Wave 1 of lightweighting focused on material reduction. Wave 2 involved using lighter, traditional materials. Wave 3 focuses on composites and other more exotic materials, but what processes are available to work with these new materials?
Carmakers have been lightweighting vehicles for several decades in an effort to meet fuel efficiency requirements. Car builders’ and their Tier 1 and 2 suppliers’ primary initial approach was to reduce the material – primarily steel – in vehicles. There was typically not much “extra” metal that could simply be eliminated, so most weight reduction was achieved by using thinner metals.
After most of the potential gains were realized from reducing the amount of metal, the next wave of lightweighting focused on moving toward lighter materials, mainly aluminum and plastics. This was a bit of a back-to-the-future approach, since the 1909 Ford Model T Touring Car used aluminum body panels until it switched to steel in 1918.
Year over year, the result of removing excess materials and switching to lighter-weight aluminum and plastic parts has displaced about 20% of traditional components, with the biggest gains in larger frame and body parts. On average, a 2022 US passenger car will contain around 220 pounds of aluminum.
The 3rd Wave of Lightweighting
But the thickness of parts can only be reduced so far, and there are applications where aluminum and plastic can’t be used. That’s why the third wave of lightweighting focuses on radically different high- or ultra-high-strength materials including carbon fiber, reinforced composites, and alloys incorporating magnesium and titanium.
But parts made with these materials are seldom produced using traditional stamping or hot-working processes. That leaves Tier suppliers striving to identify new processes able to produce parts that meet OEM specs at acceptable cycle times and production costs.

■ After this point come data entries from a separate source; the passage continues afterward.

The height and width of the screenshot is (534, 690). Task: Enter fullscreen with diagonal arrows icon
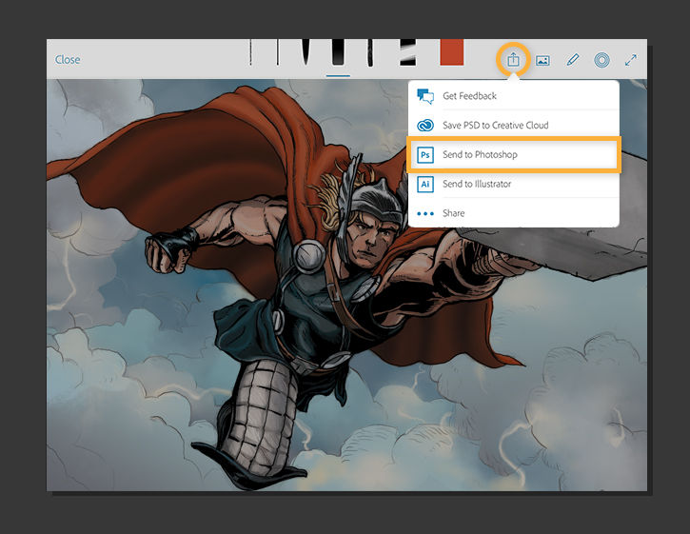[x=630, y=60]
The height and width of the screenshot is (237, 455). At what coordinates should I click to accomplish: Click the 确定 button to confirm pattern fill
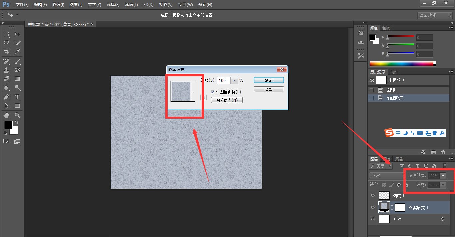click(x=268, y=80)
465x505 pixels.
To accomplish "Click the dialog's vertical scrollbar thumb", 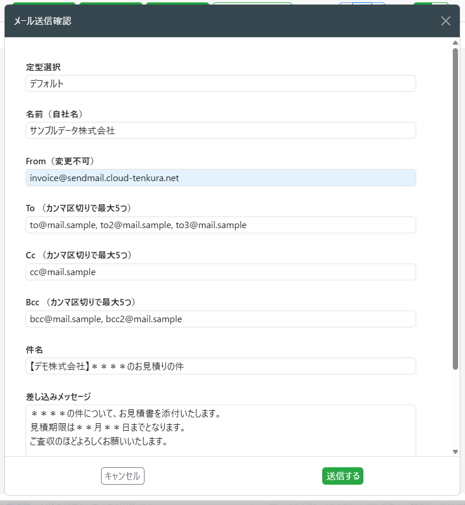I will pos(456,209).
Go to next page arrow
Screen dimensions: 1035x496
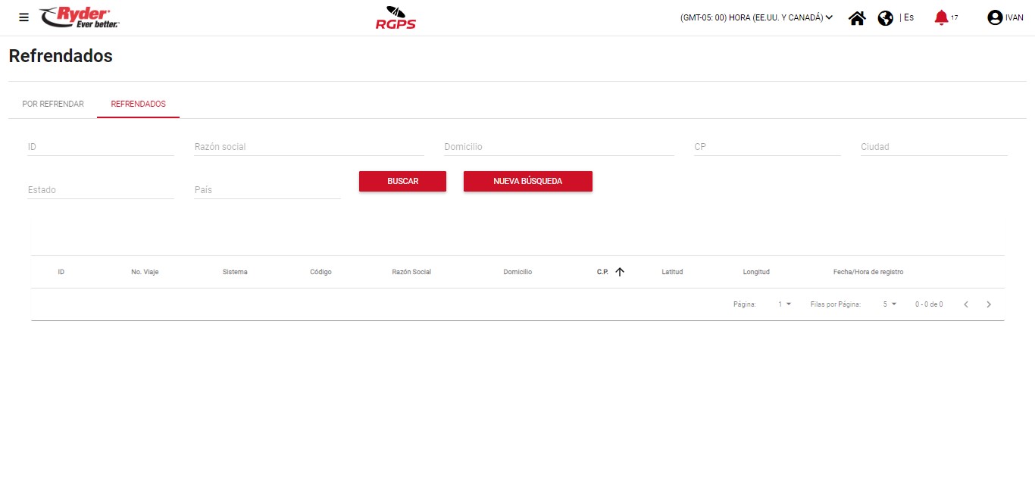[989, 304]
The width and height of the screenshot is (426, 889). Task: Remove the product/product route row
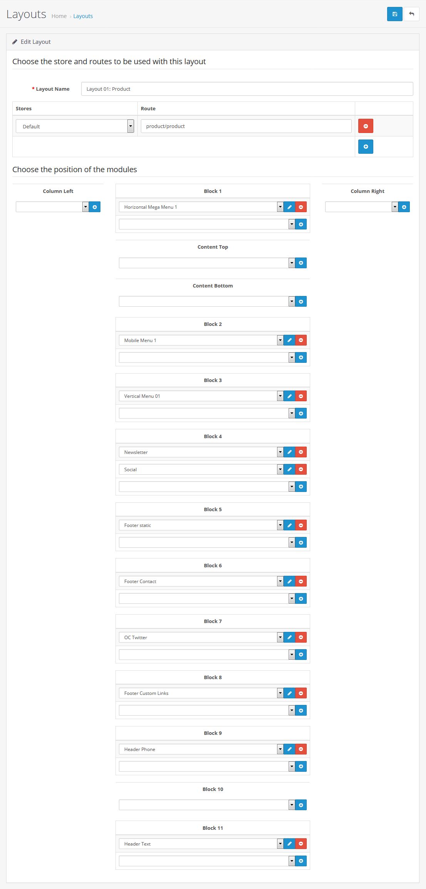click(x=366, y=126)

Computer Numerical Control (CNC) lasers showed early promise based on their high accuracy, repeatability and quality, but they offered relatively low throughput. Integrating robotics improved cycle times, but not enough. Still, most robots lacked the ability to accurately cut holes at specified 0.1 mm tolerances, and the quality of the holes often didn’t meet customer specs.
A final problem is that, unlike a shear or press, CNC can’t be readily dropped into a production line. The actual laser head is relatively compact but the related CNC transport system requires as much as 30 linear feet of space.
Cutting-Edge Laser-Cutting Solution
One promising solution combines several proven technologies with an innovative addition: A 2-axis laser positioner called NEWTON added to a 6-axis robotic arm. The robot repeatably locates the laser on the part while the NEWTON positioning device provides the fine laser motion (path accuracy of ±0.05 mm) as it cuts.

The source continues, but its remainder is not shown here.